[[ Dataset extract open ]]
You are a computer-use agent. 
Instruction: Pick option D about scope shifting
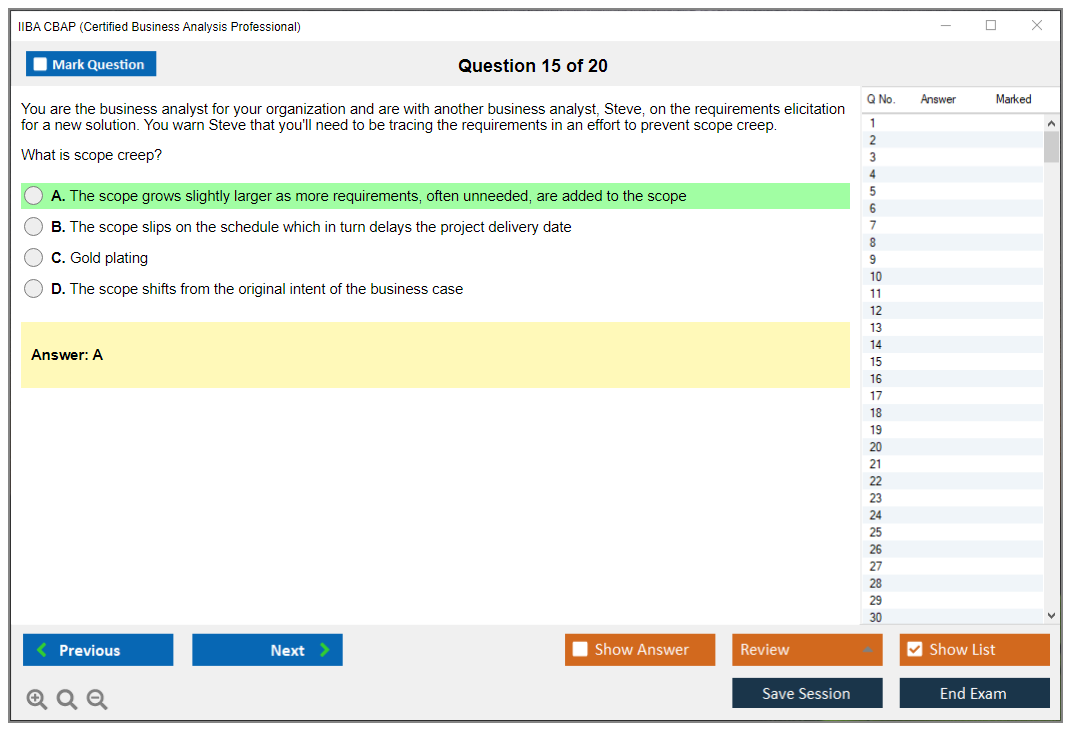(x=34, y=289)
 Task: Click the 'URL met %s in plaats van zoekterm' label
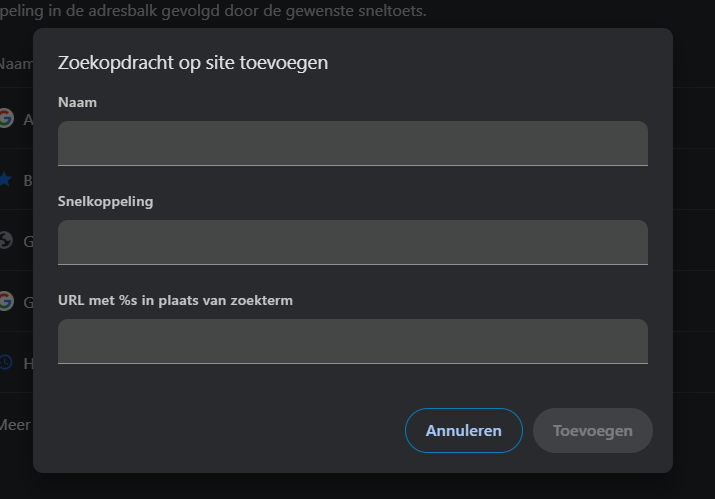pyautogui.click(x=175, y=301)
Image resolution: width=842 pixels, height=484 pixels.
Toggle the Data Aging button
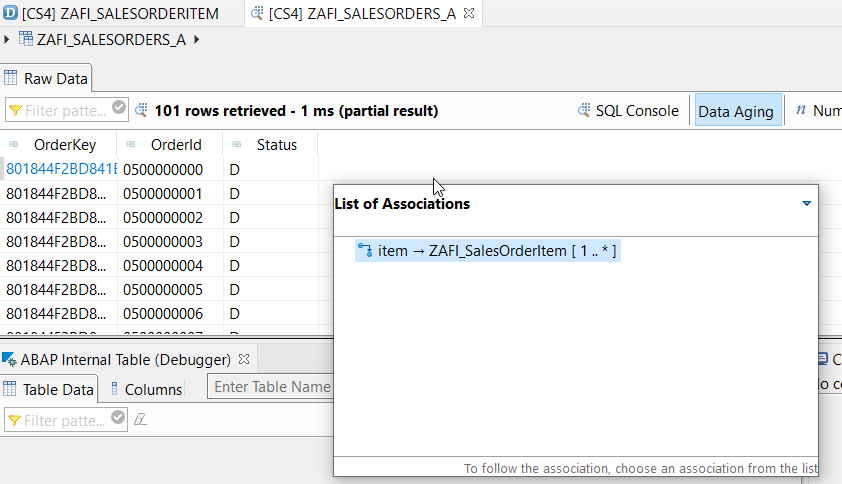(737, 111)
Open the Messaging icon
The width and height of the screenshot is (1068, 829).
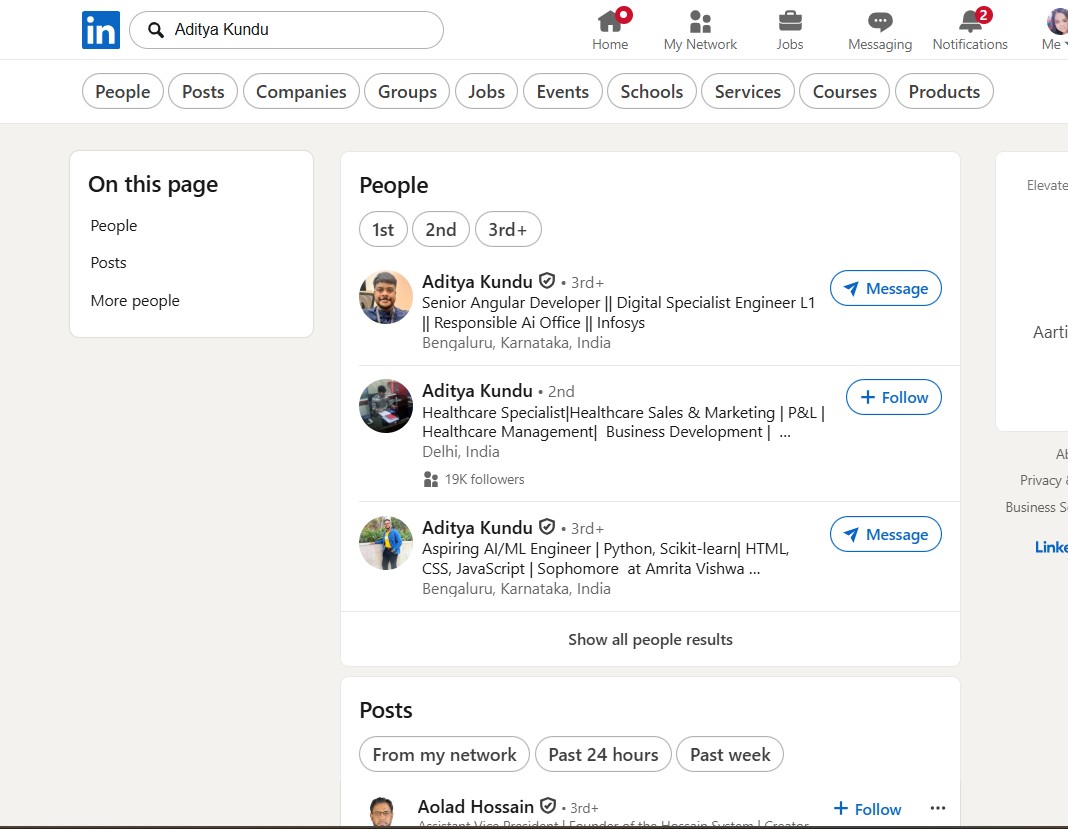point(879,21)
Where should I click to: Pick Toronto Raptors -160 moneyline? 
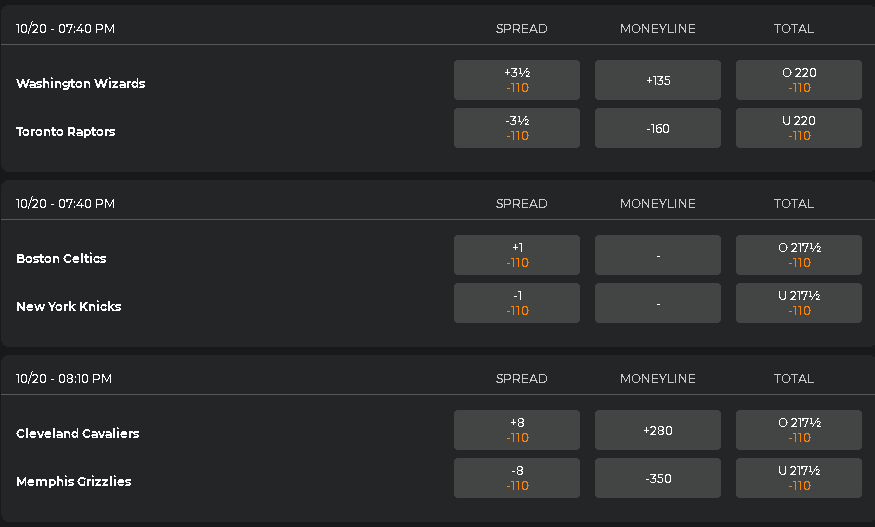point(658,128)
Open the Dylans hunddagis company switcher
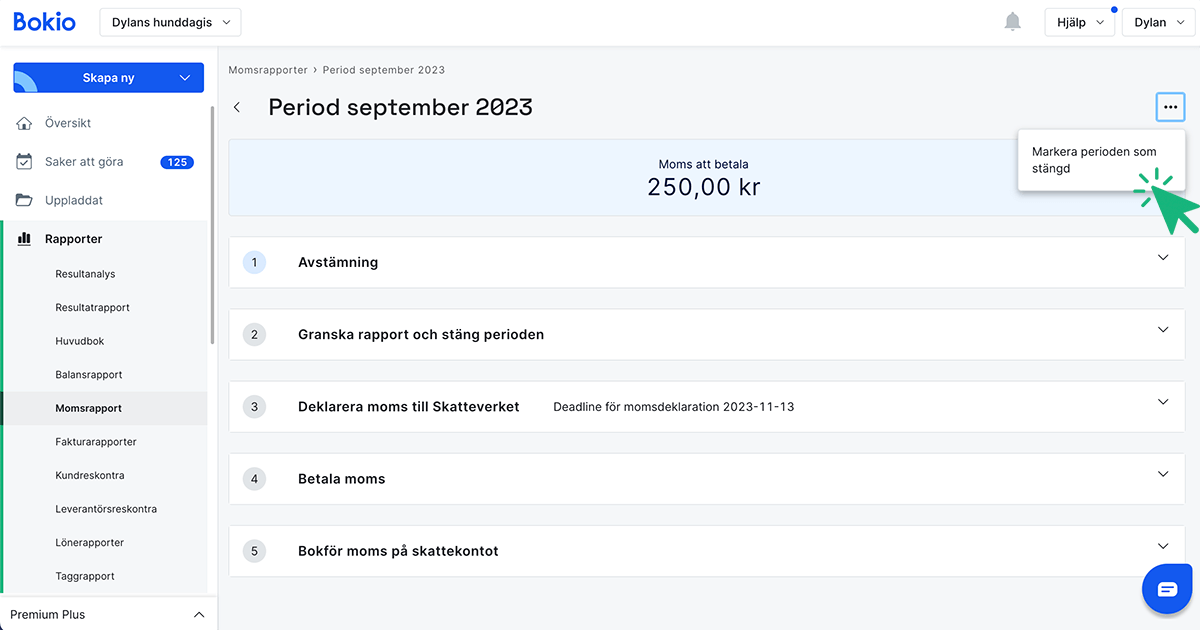1200x630 pixels. point(170,21)
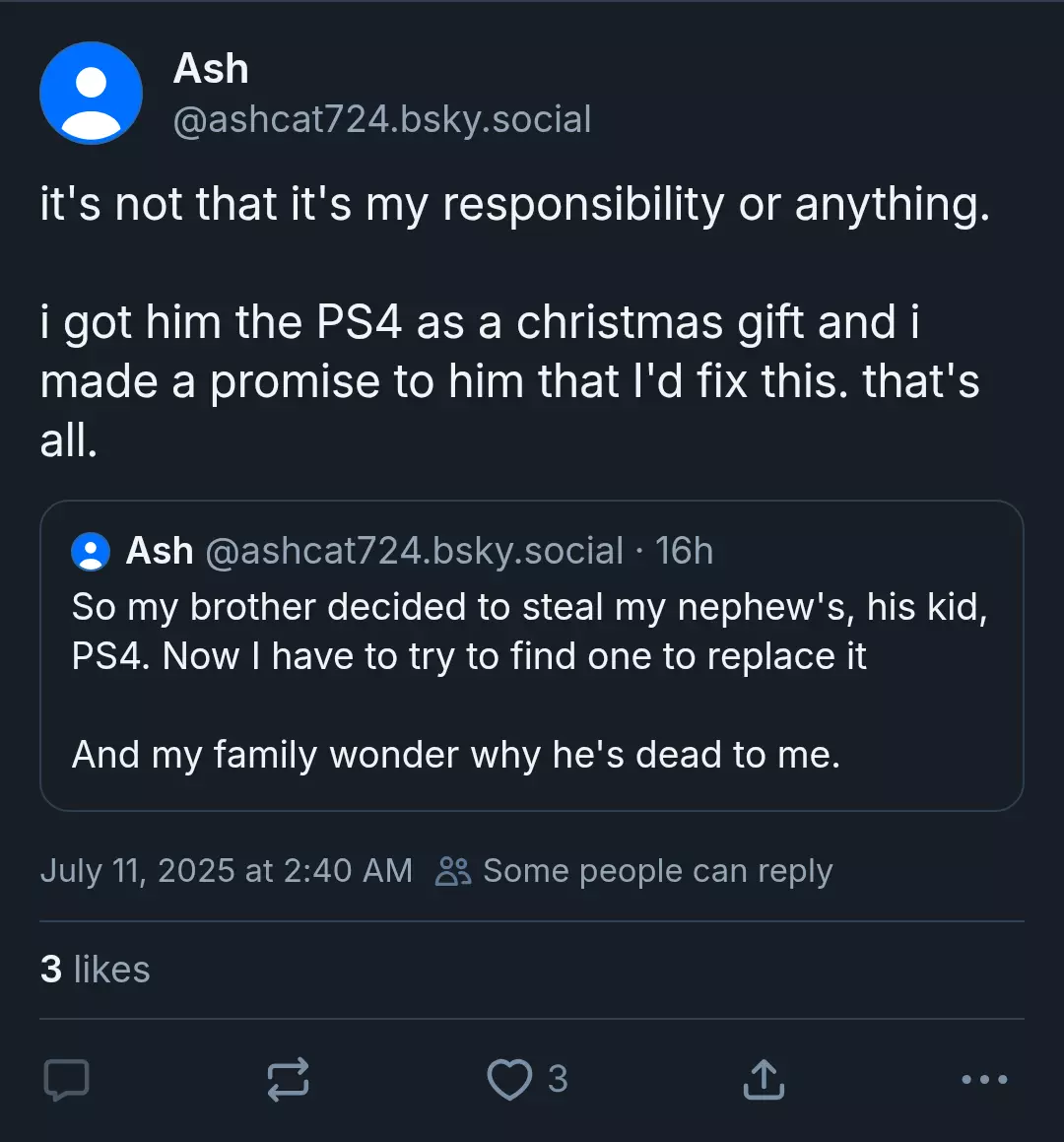This screenshot has width=1064, height=1142.
Task: Repost this post using the arrows icon
Action: (289, 1079)
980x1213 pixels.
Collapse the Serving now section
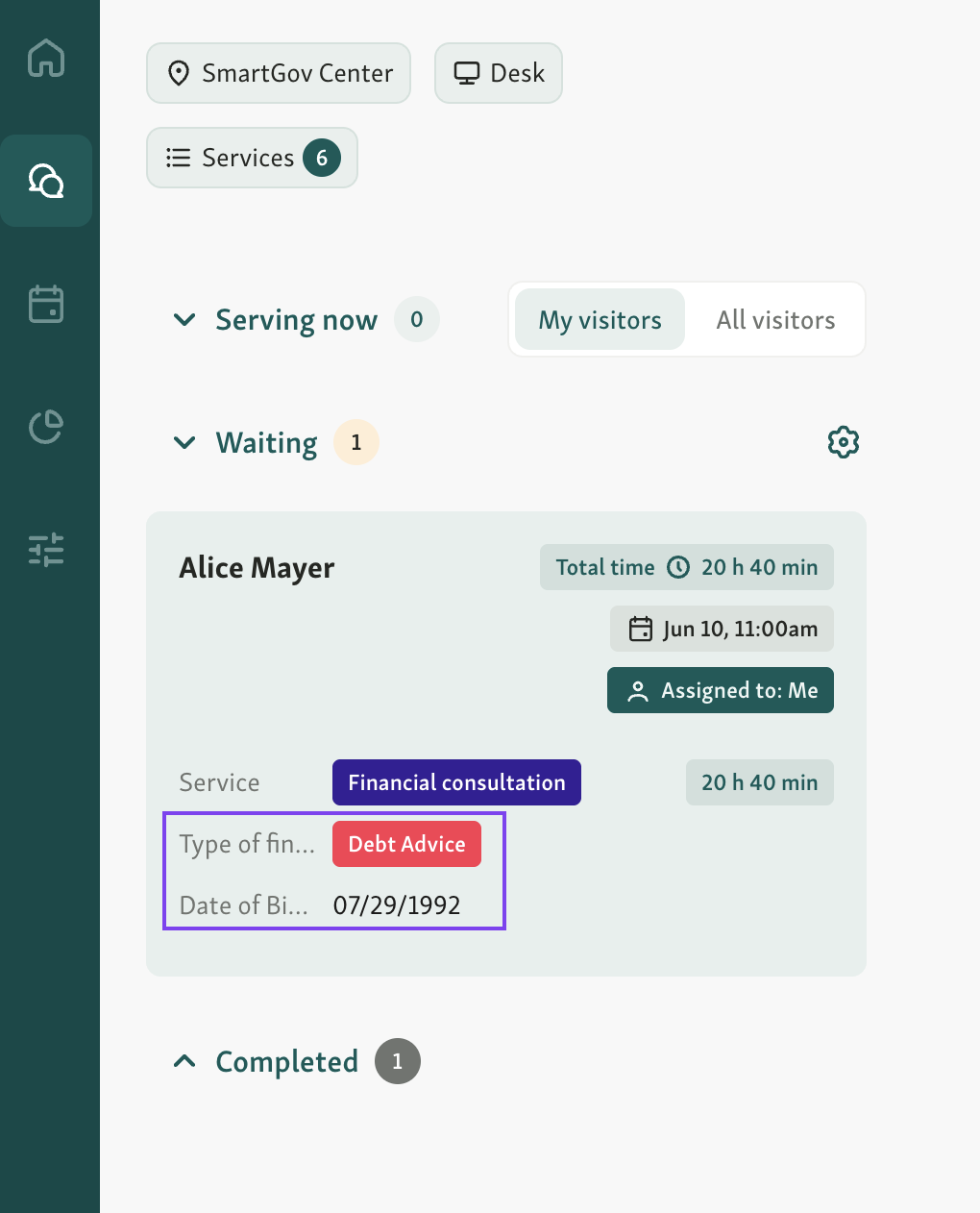point(184,319)
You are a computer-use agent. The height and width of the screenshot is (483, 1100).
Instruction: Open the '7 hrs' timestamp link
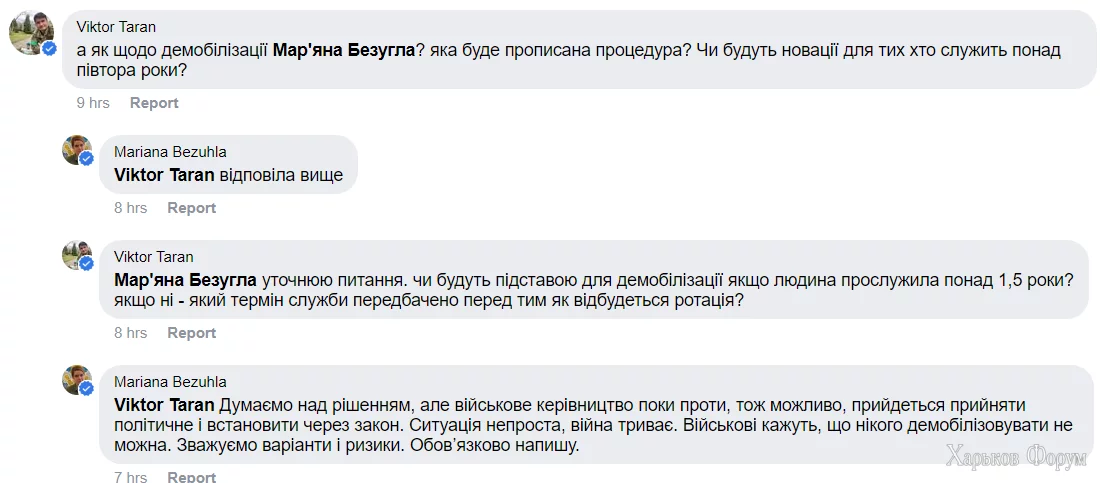pos(130,477)
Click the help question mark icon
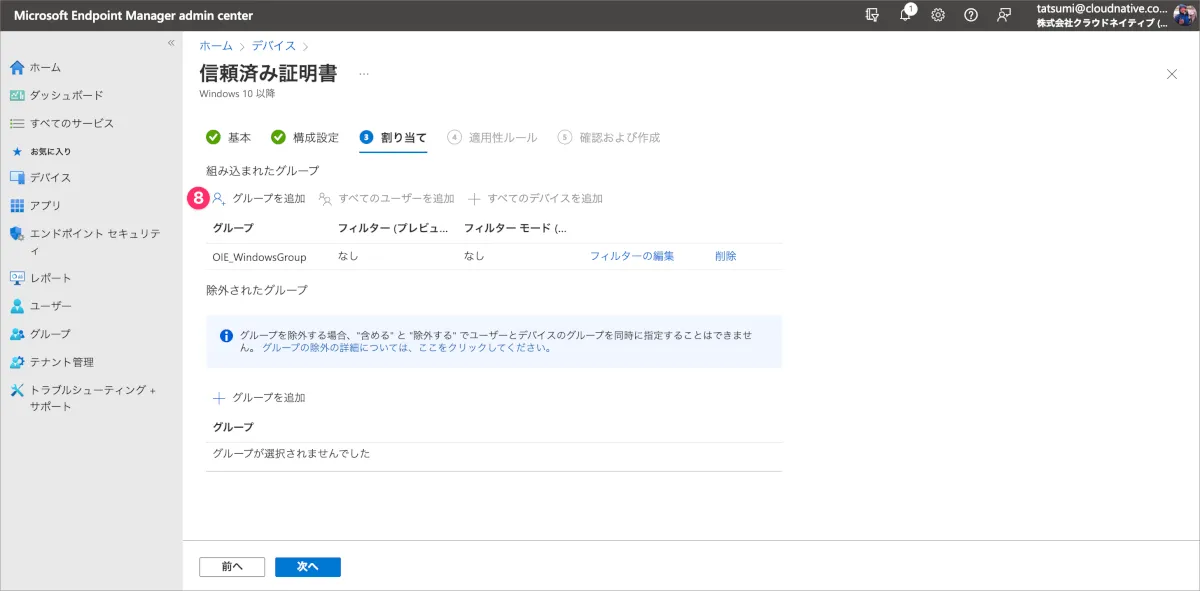The width and height of the screenshot is (1200, 591). pos(970,15)
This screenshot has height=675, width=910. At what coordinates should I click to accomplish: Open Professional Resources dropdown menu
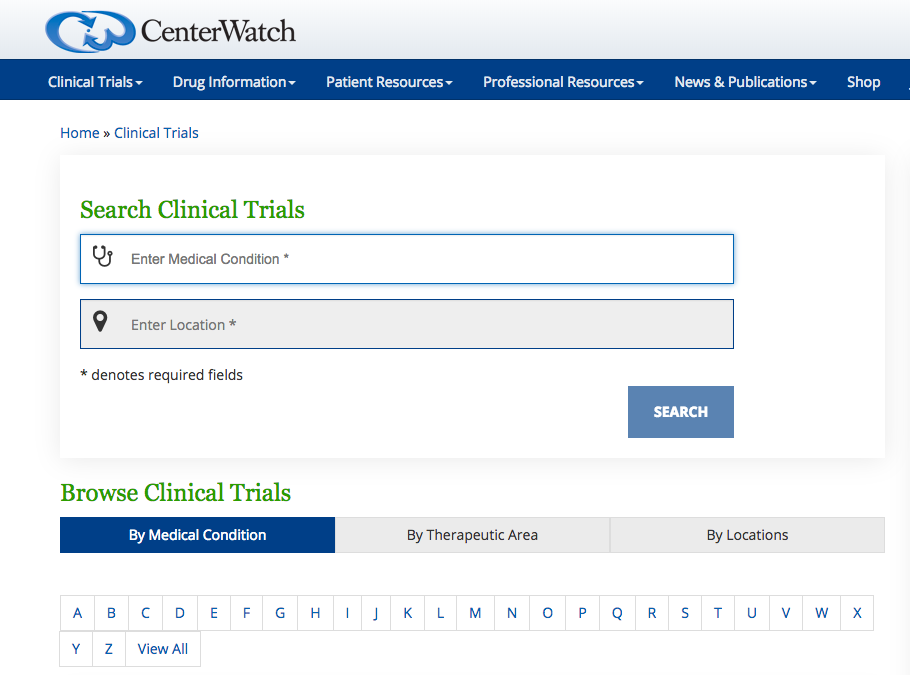coord(563,82)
[[ Dataset extract closed ]]
**Problem:**
Among the lines above, which contain the word "computer"? Copy every one.

**Result:**
You are a computer-use agent. 
You are a computer-use agent. The height and width of the screenshot is (483, 1100).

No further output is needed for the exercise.